BLUE SHIELD INSURANCE CO v MERCY KAWIRA [2007] KEHC 2266 (KLR)

Full Case Text

REPUBLIC OF KENYA

IN THE HIGH COURT OF KENYA AT MERU

Civil Appeal 47 of 2006

(Being an appeal from the Ruling/Order of Senior Resident Magistrate, Hon.

M. S. G. Khadambi, in Meru Civil Suit No.494 of 2004 on 30th September, 2004).

BLUE SHIELD INSURANCE CO……..……………………….  APPELLANTS

VERSUS

MERCY KAWIRA (Suing through her mother and

Next friend Jane Mugito M’Njuki) ……….....………………..  RESPONDENT

(Being an appeal against the Decree in Meru CMCC No.1090 of 1999 dated 24. 4.2003 delivered by Honourable Njeru Ithiga, -SPM).

JUDGMENT

This is an appeal from the decree of the court below (Mr. Ithiga,SPM) in which the appellant was found to be bound in law to satisfy a decree issued in CMCC No.59 of 1998.

In the latter suit the plaintiff, a minor, through her mother, obtained judgment in the sum of Kshs.293,460. 10 being general and special damages as well as costs and interest following a traffic road accident involving the plaintiff and motor vehicle registration No.KAH 773 H owned by one S.W.Gicheru and insured by the appellant.

Subsequently the plaintiff in the primary suit instituted a declaratory suit in which she sought an order that the appellant was enjoined in law, being the insurer of the motor vehicle in question, to satisfy the decree in Meru CMCC No.59 of 1998.

I have already stated that the court below found that the appellant was bound to satisfy the decree.  The appellant was aggrieved by that finding and has preferred this appeal citing four grounds which were argued together.  The arguments can be condensed into two grounds, namely that statutory notice under Section 10(2) (a) of the Insurance (Motor Vehicle Third Party Risks Act (the Act) was not issued and secondly that there was no proof that the motor vehicle in question was insured by the appellant.

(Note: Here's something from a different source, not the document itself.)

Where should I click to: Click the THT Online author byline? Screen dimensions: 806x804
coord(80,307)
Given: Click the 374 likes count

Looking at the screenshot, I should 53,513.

Section 10(2) (a) of the Act provides that;

“10(2) No sum shall be payable by an insurer under the foregoing provisions of this section-

(a)  in respect of any judgment, unless before or within fourteen days after the commencement of the proceedings in which the judgment was given, the insurer had notice of the bringing of the proceedings…”

It was the plaintiff’s testimony in the primary suit that the appellant was duly served with the statutory notice.  In the declaratory suit it was contended that a letter dated 27th November, 1997 from the firm of Mithega and Arithi Advocates, which was produced as exhibit, notified the appellant of the accident and the intended institution of a suit against their insured and a declaratory suit against it.  The plaintiff was categorical in both the primary and declaratory suits that she is not aware how the letter in question was dispatched to the appellant.

There was, however, a mention by DW1-Charles Macharia(Charles), in cross-examination, of a certificate of postage, which bore the address of the appellant.  There were, however, no details of this certificate of postage.

Yet this was a critical piece of evidence as the respondent maintained that the appellant was duly served.  Service had to be proved on a balance of probabilities.

Section 112 of the Evidence Act places the burden on the party claiming the existence of a fact to prove the same.  Charles, although not based in the Nairobi office of the appellant, repeatedly denied service based on the records availed to him by their Nairobi office.  Without proof of service under Section 10(2) (a) of the Act the appellant cannot be called upon to satisfy the decree in Meru CMCC No.59/1998(erroneously reflected in that decree as Meru CMCC No.59/1997).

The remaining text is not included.